- Set problem
Can you print the part of the refcount overflow thread from "(Which already resulted" to "change for v2.", unchanged?

Right, having a deterministic protection (checking for overflow) is
best since it stops all exploits using that path. Hoping that an
attacker is unlucky and hits a notification after they've already
landed their corruption is not a very useful defense. It certainly has
a non-zero value, but stopping overflow 100% is better. Especially
when we can do it with no meaningful change in performance which lets
us actually do the atomic_t -> refcount_t conversion everywhere.

-Kees
Kees Cook April 25, 2017, 4:39 p.m. UTC | #25
On Tue, Apr 25, 2017 at 4:26 AM, PaX Team <pageexec@freemail.hu> wrote:
> INT_MAX threads would be needed when the leaking path is locked so
> that it can only be exercised once and you'll need to get normal
> (balanced) paths preempted just after the increment. if the leaking
> path is lockless (can be exercised in parallel without bounds) then
> 2 threads are enough where the one triggering the signed overflow
> would have to be preempted while the other one does INT_MAX increments
> and trigger the UAF. this is where the other mechanisms i talked about
> in the past become relevant: preemption or interrupts can be disabled
> or negative refcount values can be detected and acted upon (your blind
> copy-pasting effort passed upon this latter opportunity by not
> specializing the 'jo' into 'js' for the refcount case).

Well, it's not "blind" -- I'm trying to bring the code as-is to
upstream for discussion/examination with as little functional
differences as possible so it's easier to compare apples to apples.
(Which already resulted in more eyes looking at the code to find a bug
-- thanks Jann!) But yes, jo -> js hugely increases the coverage. I'll
make that change for v2.

Thanks!

-Kees
pageexec@freemail.hu April 26, 2017, 2:14 a.m. UTC | #26
On 25 Apr 2017 at 9:39, Kees Cook wrote:

> On Tue, Apr 25, 2017 at 4:26 AM, PaX Team <pageexec@freemail.hu> wrote:
> > INT_MAX threads would be needed when the leaking path is locked so
> > that it can only be exercised once and you'll need to get normal
> > (balanced) paths preempted just after the increment. if the leaking
> > path is lockless (can be exercised in parallel without bounds) then
> > 2 threads are enough where the one triggering the signed overflow
> > would have to be preempted while the other one does INT_MAX increments
> > and trigger the UAF. this is where the other mechanisms i talked about
> > in the past become relevant: preemption or interrupts can be disabled
> > or negative refcount values can be detected and acted upon (your blind
> > copy-pasting effort passed upon this latter opportunity by not
> > specializing the 'jo' into 'js' for the refcount case).
> 
> Well, it's not "blind" -- I'm trying to bring the code as-is to
> upstream for discussion/examination with as little functional
> differences as possible so it's easier to compare apples to apples.

you copied code from a version which is at least 2 major kernel revisions
behind (so much for those apples), you chose the one version which had a
bug that you didn't spot nor fix properly, you didn't realize the opportunity
that a special refcount type represents, you claimed refcount underflows
aren't exploitable but copied code that would detect signed underflow, you
didn't understand the limits and edge cases i explained above... need i go
on? doesn't leave one with great confidence in your ability to understand
and maintain this code...

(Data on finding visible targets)
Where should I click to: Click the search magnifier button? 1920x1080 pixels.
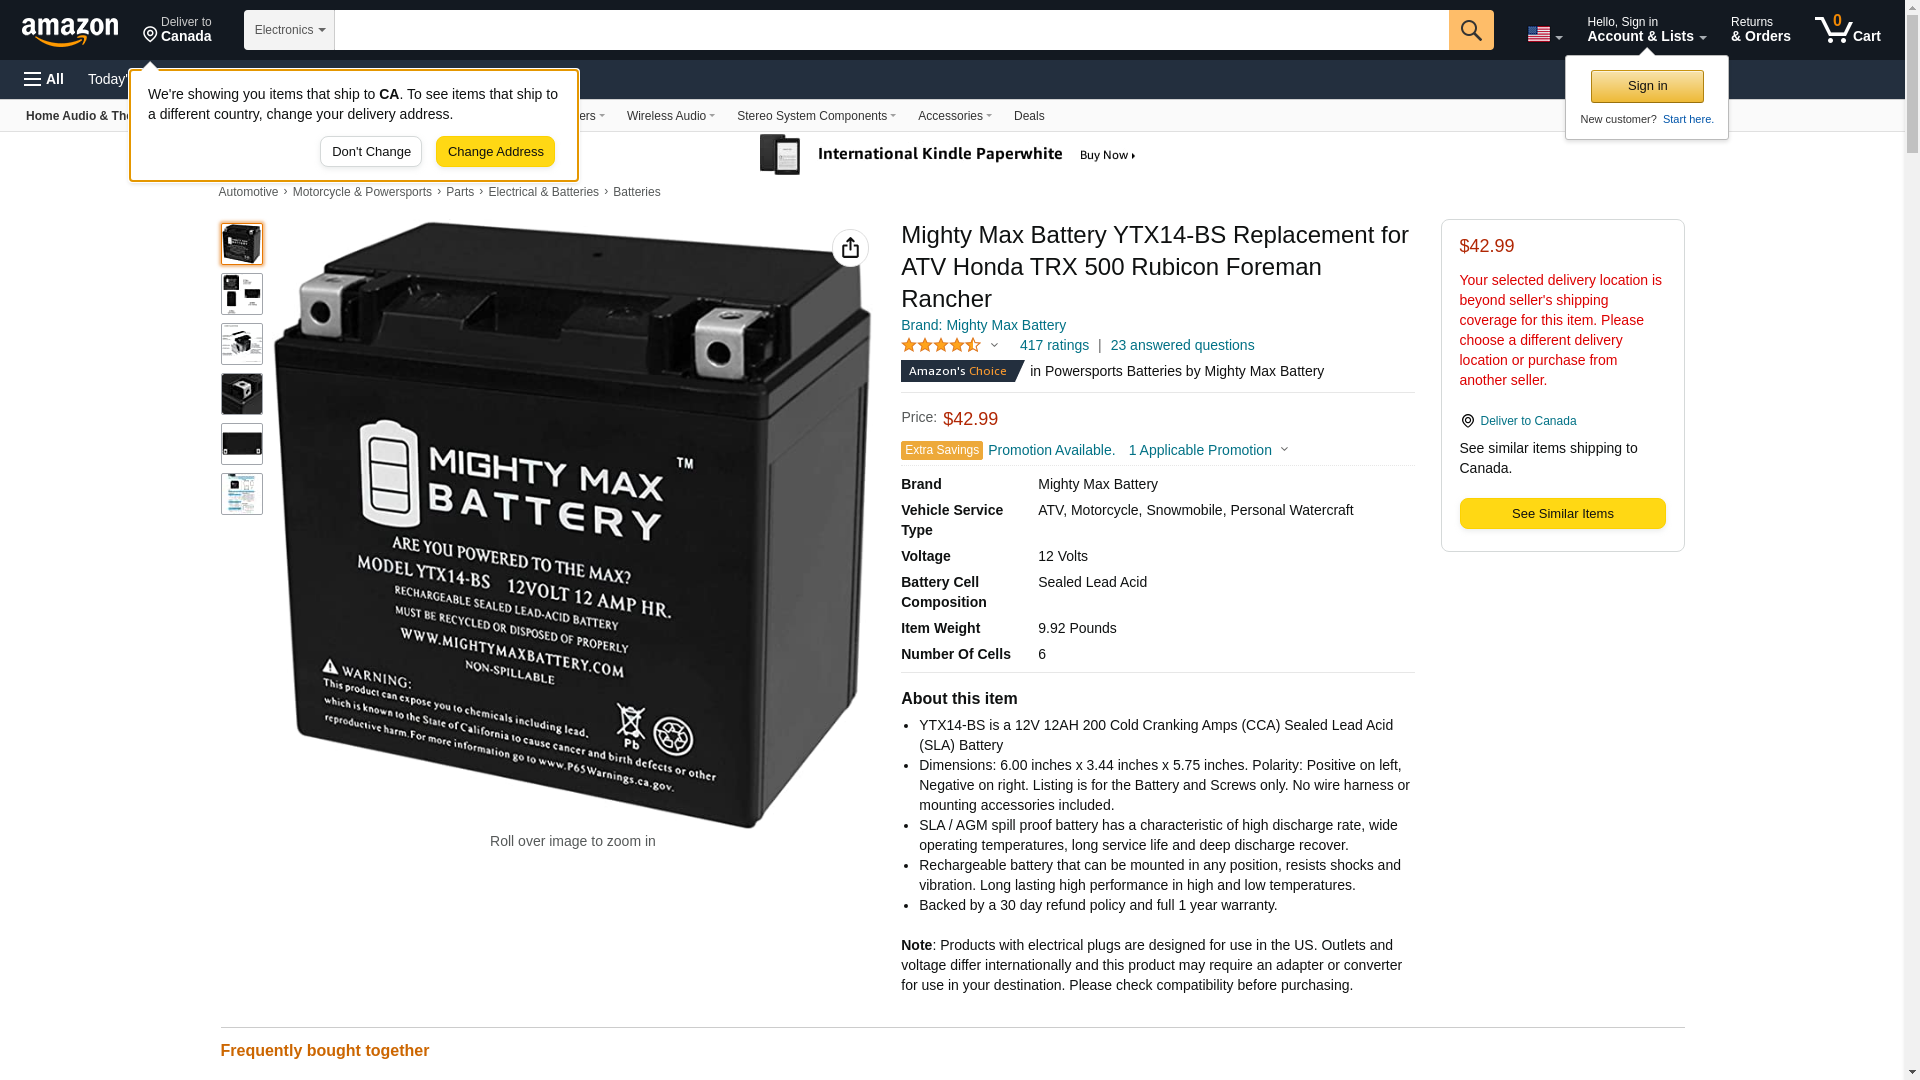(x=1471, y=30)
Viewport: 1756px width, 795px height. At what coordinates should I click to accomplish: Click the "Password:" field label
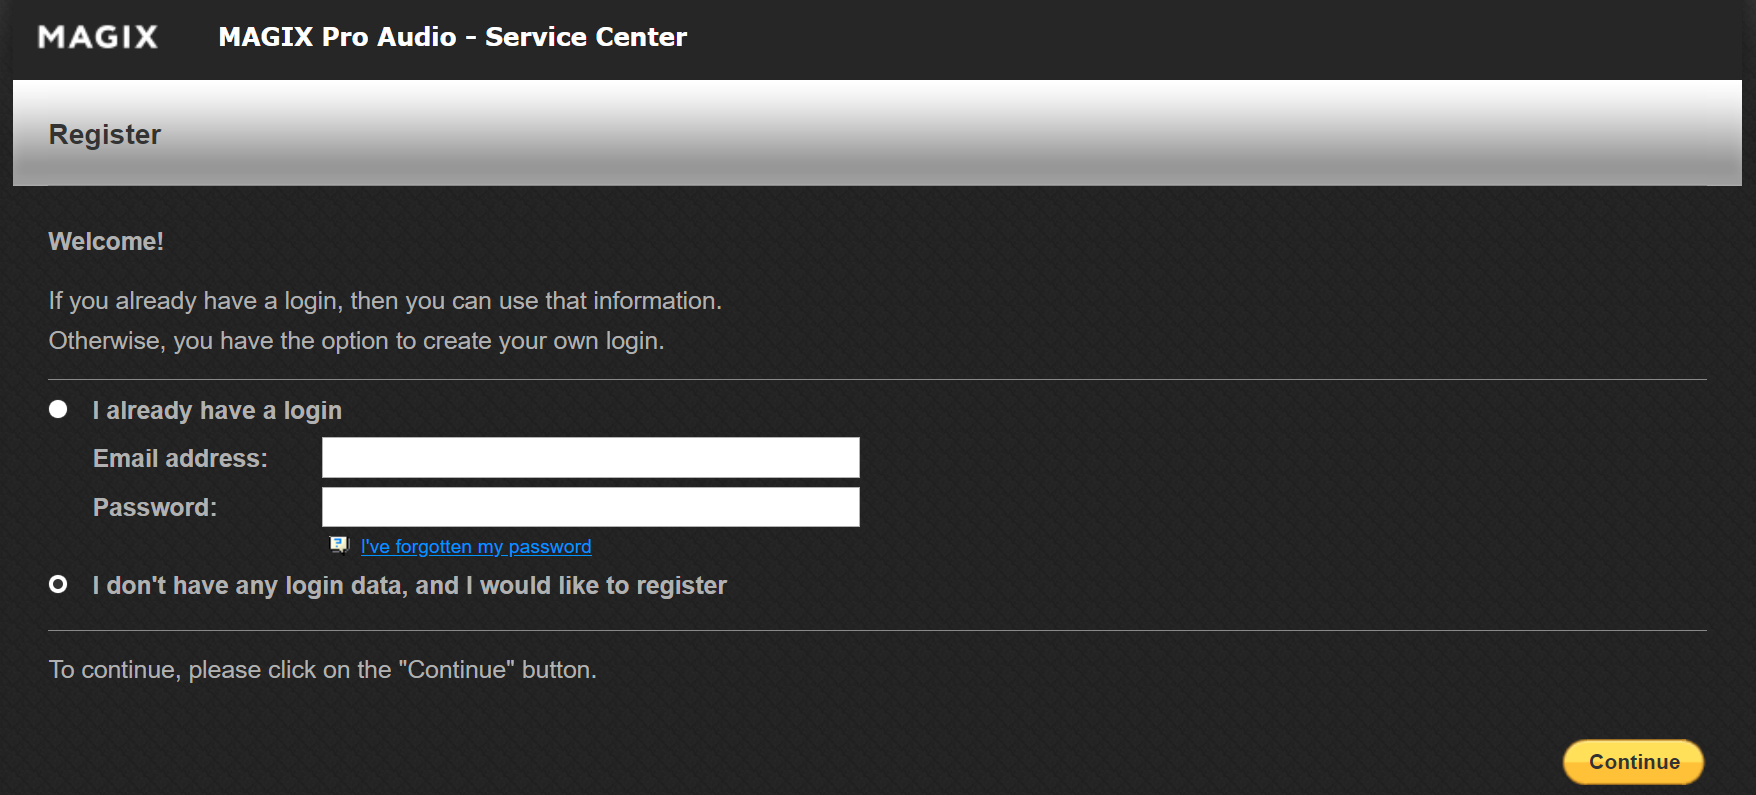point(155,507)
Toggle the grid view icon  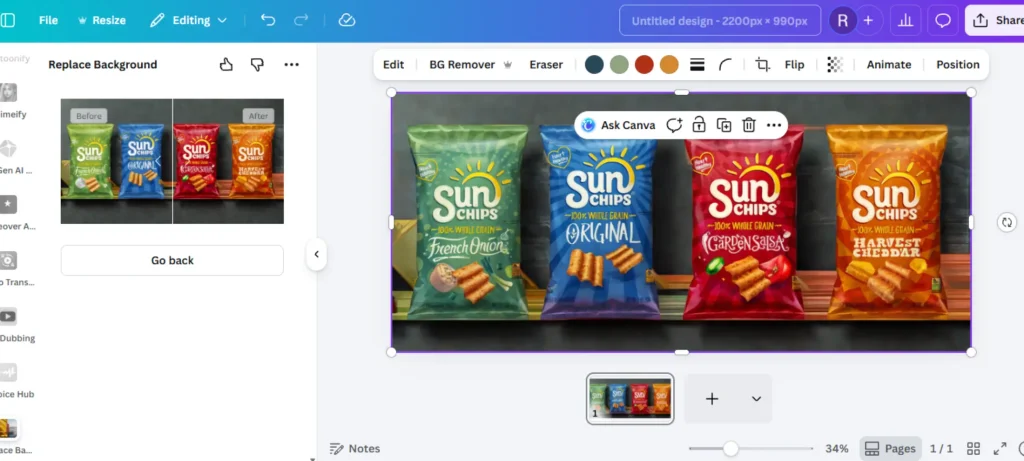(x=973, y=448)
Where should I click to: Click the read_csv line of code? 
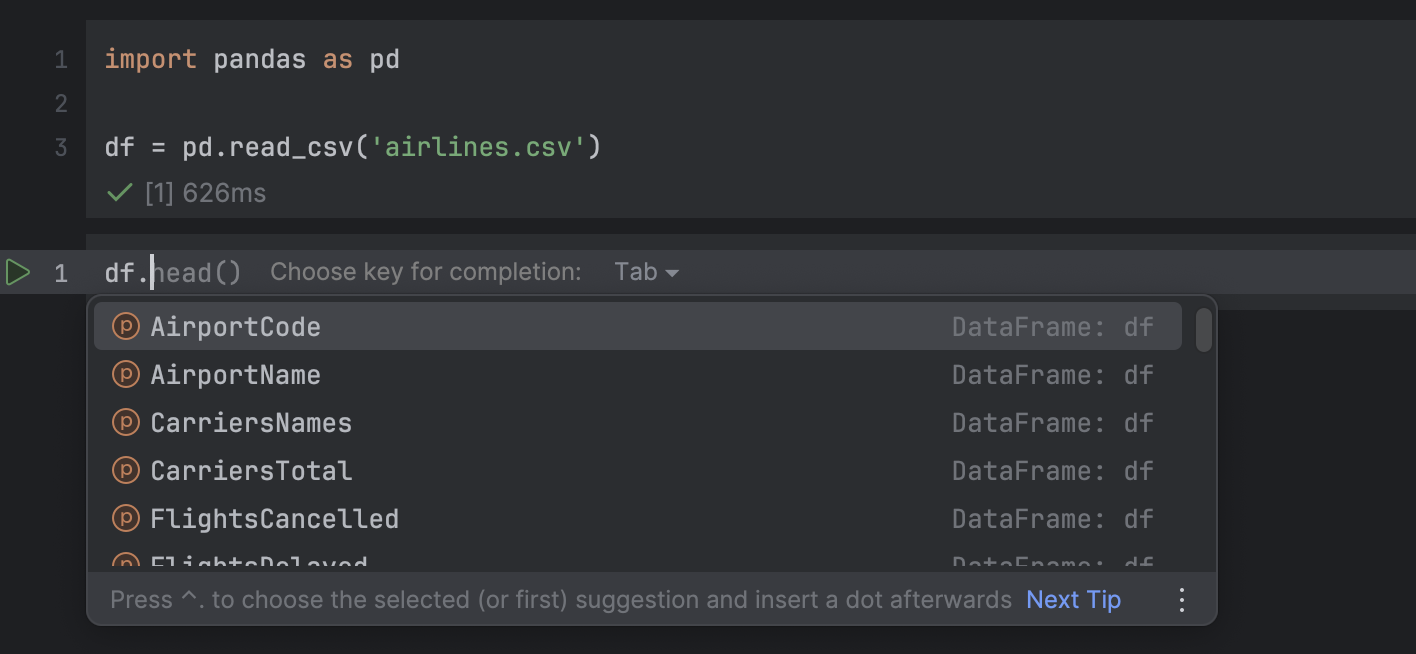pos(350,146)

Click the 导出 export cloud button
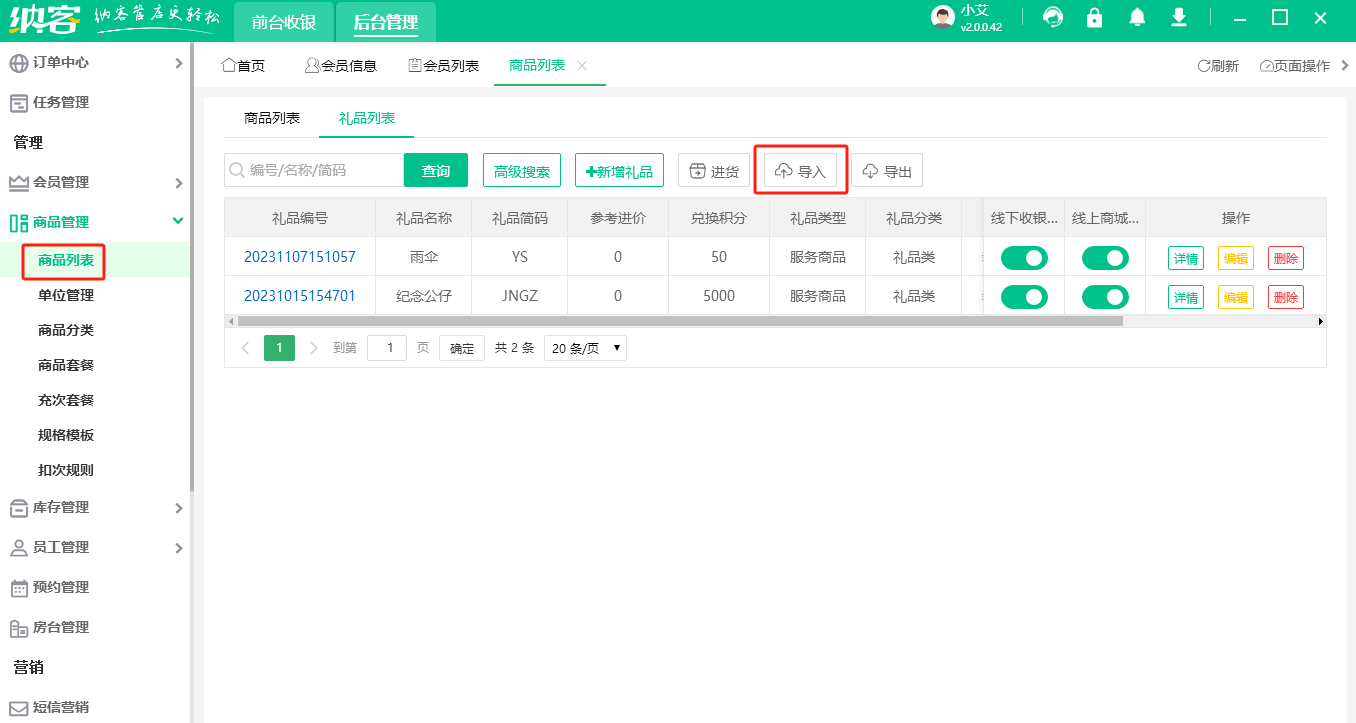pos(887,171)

- Correct output
(Which already resulted in more eyes looking at the code to find a bug
-- thanks Jann!) But yes, jo -> js hugely increases the coverage. I'll
make that change for v2.